Moosonee Campus
Campus Contacts & Information
Location & Mailing Address:
24 First St, Box 130
Moosonee, ON
P0L 1Y0
Phone: 705-336-2913
Email: access@northern.on.ca
Hours of Operation:
Monday to Friday: 8:00 a.m. – 5:00 p.m.
Saturday to Sunday: Closed
Student Services and Advising:
Willard Small
smallw@northern.on.ca
Campus Services
Student Services Office
Our student services offices are located at the main office. We are here to help you with any questions you have about registration and fees. You can also reach us online at access@northern.on.ca.
Advising Services Offices
Our Student Advising Services are here to assist you with any issues, concerns or questions. Our services are free, and we can help with student life, academic support, or any other issue. You can also reach us at access@northern.on.ca.
Bookstore
Get all your textbooks, academic supplies, and show your school spirit with Northern College clothing from our online Bookstore.
Library
Northern’s Libraries are a focal point for teaching and learning at Northern College. They contribute to every aspect of academic and intellectual life at the college by providing a broad range of services to students, faculty, administration, staff and the community. We provide users access to an extensive collection of resources, including books, periodicals, electronic databases and audio-visual materials.
To access databases, eBooks, catalogs, videos and program guides, visit Northern’s library guide.
Life Off-Campus
The town of Moosonee is a vibrant, tightly-knit community located 19 kilometres south of James Bay on the Moose River.

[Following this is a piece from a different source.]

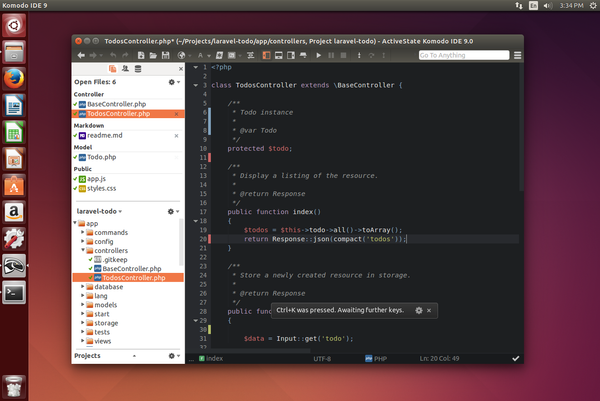Image resolution: width=600 pixels, height=401 pixels.
Task: Open the Terminal from the launcher
Action: coord(14,292)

It serves as a major transportation hub for Ontario’s Far North. From Moosonee you’ll find passage to other northern communities located on the western coast of James Bay.
Moosonee is surrounded by countless miles of wilderness and muskeg, with opportunities for swimming, boating, fossil hunting, snowshoeing, and even simply exploring this enthralling natural environment. Moosonee’s unique location allows for some exciting opportunities that aren’t possible anywhere else in Ontario, including watching seals and beluga whales swimming in the Moose River. Moosonee is perfect for those looking for a true northern experience.
History of the Region
The narrative of northern Ontario is often one of the frontier, of discovery and what many would describe as a relatively short history of the modern conquering the rugged and unknown.

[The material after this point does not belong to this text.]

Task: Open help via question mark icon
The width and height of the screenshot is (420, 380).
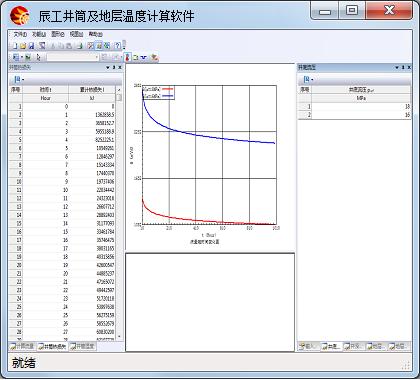Action: pos(117,46)
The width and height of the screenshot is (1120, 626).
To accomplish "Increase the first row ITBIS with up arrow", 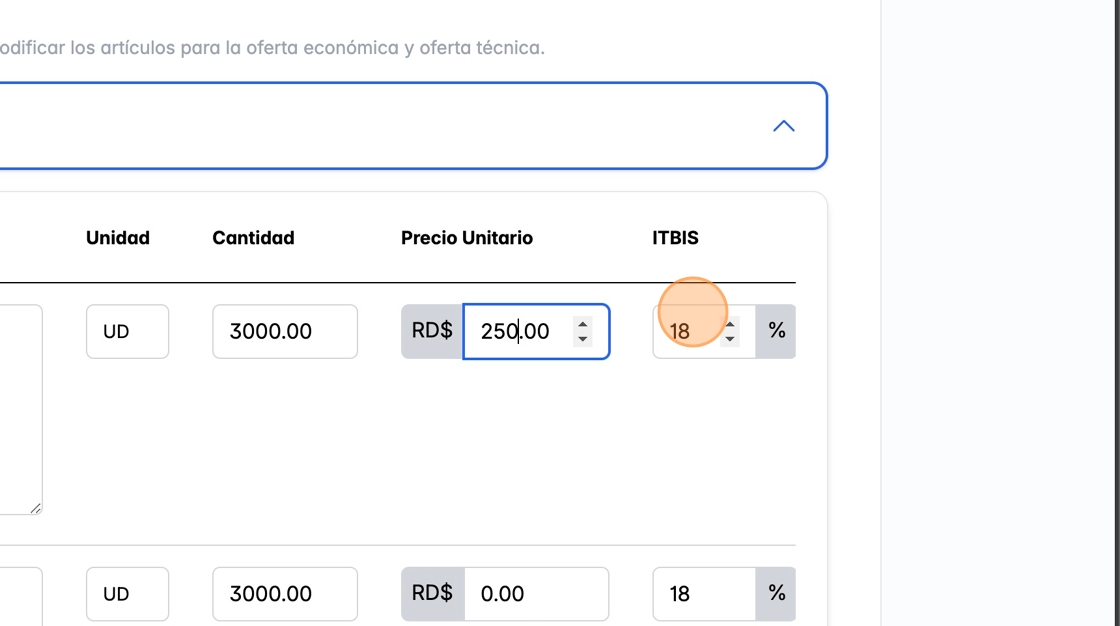I will click(731, 323).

As we know, the history of Canada and its peoples reaches millennia into the past and the roots of the twin communities of Moose Factory and Moosonee reach back nearly as far.
Moose Factory Island and its surroundings along the shores of the Moose River have long been home to the Môsonîw Ililiw Cree, but for them – like all of Canada’s first peoples – life was inexorably changed in the middle of the 1600s with the arrival of Europeans and the Hudson’s Bay Company.

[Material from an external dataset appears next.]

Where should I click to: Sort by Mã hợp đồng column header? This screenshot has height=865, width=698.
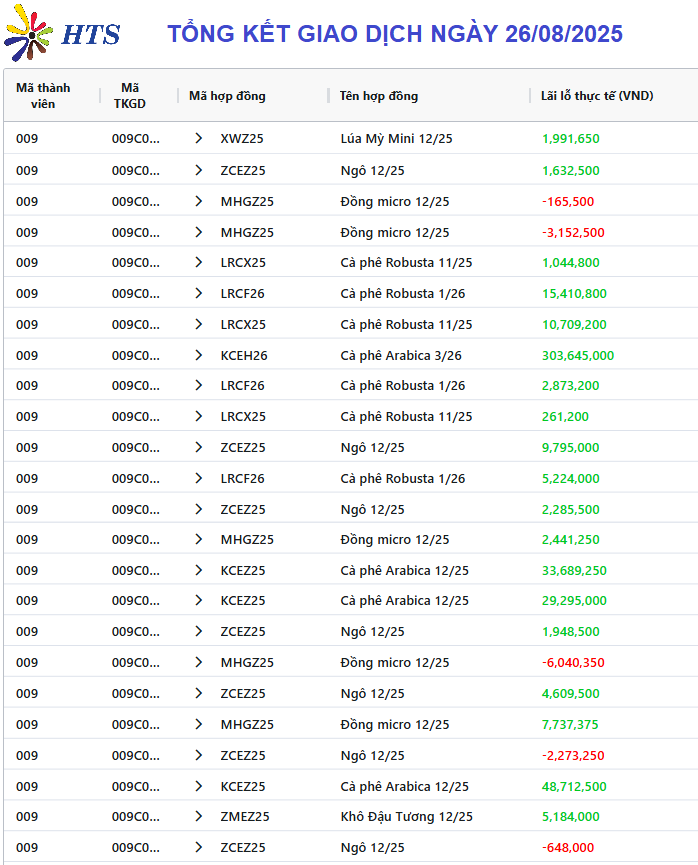pyautogui.click(x=227, y=96)
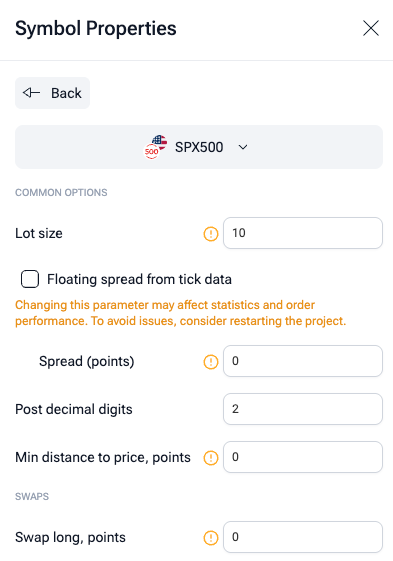
Task: Click the SWAPS section header
Action: [32, 497]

Their home and the community of Moose Factory would change hands for the better part of two centuries as the French and English wrestled for control over the Moose Fort or Fort St. Louis, depending on which flag was hoisted above its walls.
As the decades passed and European influence over the continent became all but certain, the reality of an oppressed and marginalized future for the first peoples of Canada and, indeed, the people of Moose Factory was sealed as the ink dried on Treaty 9 in 1905.
Shortly before the treaty was signed, another community, nestled on the shores of the Moose River as it empties into James Bay was established.
Moosonee was founded as a trading post, seeking to capitalize on the still bountiful fur trade, marking the beginning of what would become an intimate and permanent connection with its neighbours on Moose Factory Island.
The twin communities would become one of the northernmost railway destinations in the province, Ontario’s only saltwater port and an essential lifeline to other Indigenous communities along the James Bay coast, earning the longstanding moniker of ‘the gateway to the Arctic.’
Northern College’s campus in Moosonee became a post-secondary educational outpost. It was designed to offer residents of the remote twin communities and the surrounding area a tangible and accessible place of learning.
As the Northern College signage was raised, its foundations would be rooted in the story of the land and its peoples, an acknowledgement of the sins of the past and a commitment to a brighter future, marrying antithetical schools of thought into one cohesive opportunity for learning, sharing, and understanding.
For years, the northern reaches of Ontario have served to inform the vision and mission of Northern College, to provide the kinds of tangible and accessible education required by those looking to make an immediate difference in their lives and their communities; the Moosonee Campus has come to represent those same commitments to Indigenous opportunity, truth and reconciliation.
To educate is to create insight, and to create insight is to develop tolerance, and to develop tolerance is to change the world.